Eunjoo Mary Kim wrote 2 articles for this publication.

Professor Kim has taught at Iliff since the spring quarter of 1999, in the areas of preaching, worship, and practical theology. Her scholarly concern is with the development of the theology and method of preaching and worship, relevant to contemporary ministerial contexts. Her research interest includes intercultural hermeneutics, race and gender issues, multiculturalism, and globalization. Kim published four monographs and one co-edited book: Preaching the Presence of God: A Homiletic from the Asian-American Perspective (Valley Forge: Judson Press, 1999), Women Preaching: Theology and Practice through the Ages (Cleveland: Pilgrim Press, 2004), Preaching in an Age of Globalization (Louisville: Westminster John Knox Press, 2010), Women, Church, and Leadership: New Paradigms, eds. Eunjoo Mary Kim and Deborah Creamer (Eugene: Pickwick Publishers, 2012), and Christian Preaching and Worship in Multicultural Contexts (Collegeville: Liturgical Press, 2017). The co-edited book is a collaborative work with female scholars and local church leaders that bridges between the church and the academia.

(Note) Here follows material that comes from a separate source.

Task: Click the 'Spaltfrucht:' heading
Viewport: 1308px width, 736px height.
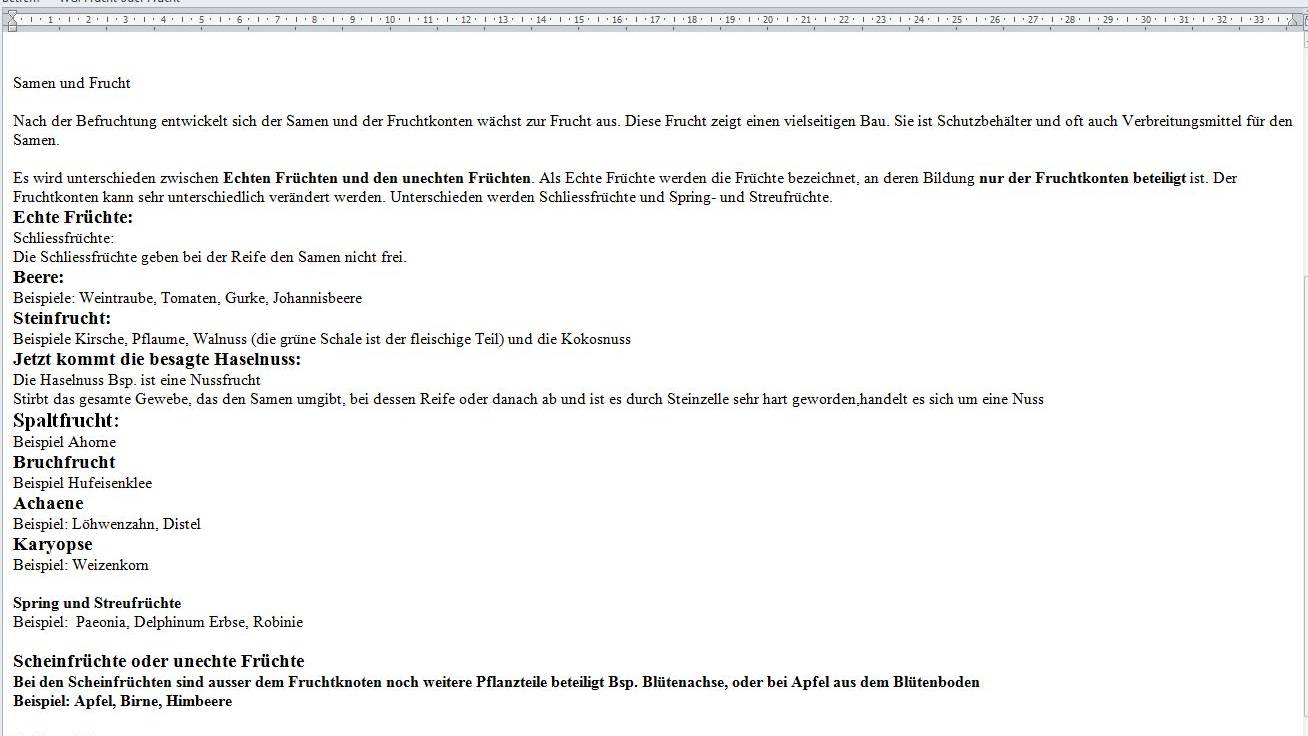Action: point(66,420)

Kim serves on the editorial boards of Homiletic and Living Pulpit, and is a member of Academy of Homiletics, North American Academy of Liturgy, American Academy of Religion, Society of Biblical Literature, and Societas Homiletica. An ordained Presbyterian minister, Kim worked for New Garden Korean Presbyterian Church in Ridgewood, New Jersey and Hanmi Presbyterian Church in Denver, Colorado.